- **Exercise text**
Now they’re watermarking the genes with things like quotes from James Joyce (got complaints from his estate for copyright violation). Idea is to put stop-codes in to not overrwrite critical parts.
They’re now up to a millions base pairs, and now that things are automatable, entering a new era. 40 million genes discovered to date, are the design base for the future. Will be able to specify metabolism to design future organisms. Because so much gene diversity, and so few scientists, need more approaches for rapid screening, and pass results on to the humans. select for chemical production, viability, etc.
Could use for mitigating carbon buildup, provide medicine, food, clean water as population grows. Three people alive on the planet for every person in 1946 when he was born, and soon four. Need new approaches. Plants not very productive systems, very limited, but microalgae has good potential (orders of magnitude better for fuel production). Only making ethonol from corn because there is a corn lobby, not because it’s smart. Designing fuels with CO2 as a carbon source. Instead of squeezing cells, getting them to pump the fuel out continuously. Exxon has put $600M on the line to do this. Expect useful economic processes in ten years. Have to design new algae strains to get there, because no natural ones will do the job. Food production for spaceflight very inefficient, but new designs can improve. Totally within the realm of the next few years. Microbial fuel cells also key application, with drinking water as output. Some bacteria use nanowires that can interface with the metal. Also working on reverse vaccinology, focusing on meningitus B and flu. Could help with rapid production of new vaccines, no longer grow them in chicken eggs.
Many reviews of the ethics of this: first priority of the Obama bioethics committee. This is likely to be the number one wealth generator for the next century. At early stages — first stage took fifteen years (longer than expected). What took years can now be done in a day, and shortly will be able to do millions of times per day.
For spaceflight, need to look at human genetic code, sequence microbiome to understand their influence on health and disease, and then all the issues from food, recycling waste, and perhaps even improve on stem cells to make us more radiation resistant/protective.

- **Material provided**
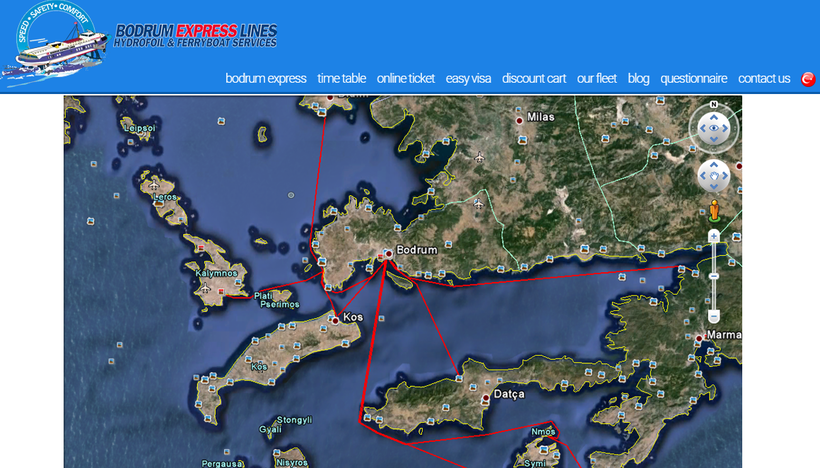Image resolution: width=820 pixels, height=468 pixels.
Task: Click 'contact us' in navigation
Action: tap(763, 79)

- **Activities**
(a) Reproduce word for word the passage of the notes on gene design starting at "For spaceflight, need" and ending at "more radiation resistant/protective.".
(b) For each of the following statements, answer yes or no according to the notes on gene design, and quote the words of the notes that decide it: (i) Exxon has committed $600M to designing fuels with CO2 as a carbon source. (ii) Useful economic processes are expected within five years. (iii) Existing natural algae strains are sufficient for the job.

- **Results by task**
(a)
For spaceflight, need to look at human genetic code, sequence microbiome to understand their influence on health and disease, and then all the issues from food, recycling waste, and perhaps even improve on stem cells to make us more radiation resistant/protective.

(b)
(i) Yes: "Exxon has put $600M on the line to do this."
(ii) No: "Expect useful economic processes in ten years."
(iii) No: "Have to design new algae strains to get there, because no natural ones will do the job."